Braylon Heard's first-half touchdown runs of 73 and 43 yards spurred Kentucky to a season-opening, 59–14 rout of Tennessee–Martin on Saturday.

Quarterback Patrick Towles added a TD passing and running in his first career start for Kentucky, which outgained the Skyhawks 656–398. The Wildcats' sophomore threw for 370 yards, but Kentucky's tailbacks set the tone by flying through huge holes and scoring virtually untouched.
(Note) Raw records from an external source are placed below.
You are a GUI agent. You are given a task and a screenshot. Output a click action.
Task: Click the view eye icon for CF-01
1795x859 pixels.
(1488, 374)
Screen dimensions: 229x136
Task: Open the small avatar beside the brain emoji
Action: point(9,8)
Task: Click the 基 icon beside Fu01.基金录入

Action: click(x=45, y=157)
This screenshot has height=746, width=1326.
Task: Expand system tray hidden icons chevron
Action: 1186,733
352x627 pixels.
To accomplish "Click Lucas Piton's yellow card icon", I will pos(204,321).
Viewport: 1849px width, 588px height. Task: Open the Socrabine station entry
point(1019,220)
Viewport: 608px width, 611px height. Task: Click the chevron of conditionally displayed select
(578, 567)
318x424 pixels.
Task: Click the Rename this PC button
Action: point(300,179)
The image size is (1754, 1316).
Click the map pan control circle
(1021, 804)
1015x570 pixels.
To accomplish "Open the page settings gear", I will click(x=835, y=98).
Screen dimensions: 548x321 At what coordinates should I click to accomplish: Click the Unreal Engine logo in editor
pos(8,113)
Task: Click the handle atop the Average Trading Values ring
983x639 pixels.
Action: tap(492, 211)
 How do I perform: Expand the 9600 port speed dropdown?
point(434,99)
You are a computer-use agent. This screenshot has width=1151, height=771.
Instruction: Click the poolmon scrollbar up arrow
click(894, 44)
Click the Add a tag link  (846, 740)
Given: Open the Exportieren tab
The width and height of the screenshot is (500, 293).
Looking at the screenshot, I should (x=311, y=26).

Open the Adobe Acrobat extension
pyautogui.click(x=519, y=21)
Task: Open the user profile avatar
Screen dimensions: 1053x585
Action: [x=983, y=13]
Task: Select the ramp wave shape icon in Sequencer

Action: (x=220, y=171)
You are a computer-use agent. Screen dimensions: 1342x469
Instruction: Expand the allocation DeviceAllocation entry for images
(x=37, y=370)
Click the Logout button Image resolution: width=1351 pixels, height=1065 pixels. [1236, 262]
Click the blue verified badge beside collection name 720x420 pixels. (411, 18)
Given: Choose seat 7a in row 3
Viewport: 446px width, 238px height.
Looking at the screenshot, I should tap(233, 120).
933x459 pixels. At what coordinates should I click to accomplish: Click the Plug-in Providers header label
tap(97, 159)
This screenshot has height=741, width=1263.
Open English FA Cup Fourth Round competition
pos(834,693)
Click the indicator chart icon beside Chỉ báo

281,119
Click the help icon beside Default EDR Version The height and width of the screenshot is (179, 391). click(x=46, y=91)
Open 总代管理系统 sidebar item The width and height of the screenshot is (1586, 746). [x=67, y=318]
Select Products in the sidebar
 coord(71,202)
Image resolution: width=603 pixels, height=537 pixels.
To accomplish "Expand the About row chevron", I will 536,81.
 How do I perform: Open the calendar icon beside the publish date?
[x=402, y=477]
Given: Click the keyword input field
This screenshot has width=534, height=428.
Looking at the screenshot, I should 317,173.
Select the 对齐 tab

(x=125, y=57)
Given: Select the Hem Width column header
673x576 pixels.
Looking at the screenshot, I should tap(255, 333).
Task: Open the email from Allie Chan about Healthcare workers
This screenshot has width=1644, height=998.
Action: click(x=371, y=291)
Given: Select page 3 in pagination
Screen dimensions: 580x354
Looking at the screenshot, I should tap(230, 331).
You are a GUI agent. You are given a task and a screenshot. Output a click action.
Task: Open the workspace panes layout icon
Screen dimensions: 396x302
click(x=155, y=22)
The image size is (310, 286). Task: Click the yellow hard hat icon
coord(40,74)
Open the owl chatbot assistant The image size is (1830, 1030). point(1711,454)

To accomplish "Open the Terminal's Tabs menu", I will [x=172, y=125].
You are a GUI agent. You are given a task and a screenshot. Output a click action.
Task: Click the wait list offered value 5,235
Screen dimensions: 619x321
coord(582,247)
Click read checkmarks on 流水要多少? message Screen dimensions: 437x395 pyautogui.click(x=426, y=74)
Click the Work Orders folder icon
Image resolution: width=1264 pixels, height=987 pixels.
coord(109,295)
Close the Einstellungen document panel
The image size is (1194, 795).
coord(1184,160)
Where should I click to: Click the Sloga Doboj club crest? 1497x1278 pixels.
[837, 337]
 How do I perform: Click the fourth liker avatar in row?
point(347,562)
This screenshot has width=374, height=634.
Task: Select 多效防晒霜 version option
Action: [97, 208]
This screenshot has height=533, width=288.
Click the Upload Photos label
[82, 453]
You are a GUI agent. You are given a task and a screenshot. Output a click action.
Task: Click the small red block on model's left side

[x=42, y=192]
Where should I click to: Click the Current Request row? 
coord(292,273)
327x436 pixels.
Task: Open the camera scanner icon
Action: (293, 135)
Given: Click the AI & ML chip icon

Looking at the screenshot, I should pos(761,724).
The Wildcats' improved grasp of the Air Raid offense was supposed to be displayed through the air behind Towles, who won a three-man competition for the starting job. He definitely did his part in completing 20 of 29 attempts without an interception, but the backfield rushed for 234 yards and ended up showing the scheme's big-play potential.

Heard demonstrated that on both TDs, blazing through big holes on consecutive drives to put Kentucky up 21–0 and keep the air raid sirens blaring.

Towles wasn't fazed about his tailbacks stealing the spotlight because of how well he managed the offense. The Kentucky native made good reads, avoided sacks by getting rid of the ball quickly and most importantly, showed that he could quickly hit short and long throws.

In between completions that moved the ball downfield, Towles hit several long ones to set up Kentucky scores. The first, a 44-yarder down the middle to Javess Blue, resulted in Kemp's 2-yard touchdown run soon after.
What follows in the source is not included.